Arkadiusz Zbikowski (Białystok / PL), Tomasz Kowalczyk (Białystok / PL), Michał Ciborowski (Białystok / PL), Adam Kretowski (Białystok / PL), Napoleon Waszkiewicz (Białystok / PL), Dominik Cysewski (Białystok / PL), Kacper Lukasiewicz (Białystok / PL)
PACS2 Syndrome, resulting from E209K or E210K mutations in the PACS2 protein, is an ultra-rare
disease classified among developmental and epileptic encephalopathies (DEE). Despite patient
heterogeneity, common characteristics include early onset seizures, neurodevelopmental symptoms,
behavioral impairment, and facial dysmorphism. Research on this syndrome is limited due to the
extremely low number of patients and the absence of standardized experimental models. To date,
only three research groups have published data on the impact of the mutated protein on cellular
function, all utilizing in vitro models and selected cell lines. To better understand the disease
pathogenesis, more complex models bridging basic science and clinical studies are required.
Therefore, in this study we aim to insight into total proteome of brain and liver in mice model of
PACS2 Syndrome.
PACS2 Syndrome mouse model was obtain in collaboration with Czech Center of Phenogenomics.
Adult B6 mice were breed in Center of Experimental Medicine (Bialystok, Poland). Following
genotyping confirmation, six wild-type and six E209K heterozygote mice were included in the
study. Mice were sacrificed and chosen brains regions and livers were collected. Due to proteome
analysis, cerebellum, frontal cortex, hippocampus, other brain tissue and liver were homogenate.
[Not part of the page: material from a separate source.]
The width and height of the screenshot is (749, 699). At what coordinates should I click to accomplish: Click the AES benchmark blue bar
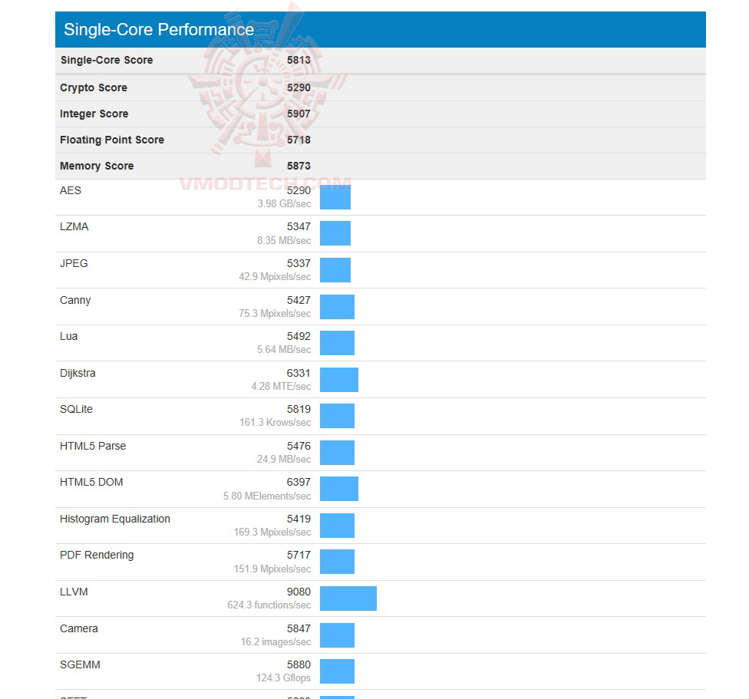[335, 197]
We
performed proteomic analyzes using the Data Independent Analysis (DIA) mode of data collection.
Tryptically aged proteins were separated on a nano-LC system coupled to Orbitrap Fusion MS,
followed by data analysis using Spectronaut software. The analyzes allowed the identification of
approximately 6,000 proteins differentiating the brain tissue of mice with the PACS2 mutation and
the control group.
PACS2 protein is multifunctional sorting protein strongly associate with mitochondrial function. In
our study we detected different up and down regulation of molecular pathways dependent of
studied tissue. Moreover, we observed changes in expression of proteins associate with calcium
management in cells. This, result may put some light on changes in neurotransmission and
neurodevelopment present in PACS2 Syndrome. Elevated calcium levels in cytoplasm may lead to
glutamate release from neurons and epilepsy. However, although our research provides new data on
the molecular mechanisms of the disease, further analysis is required.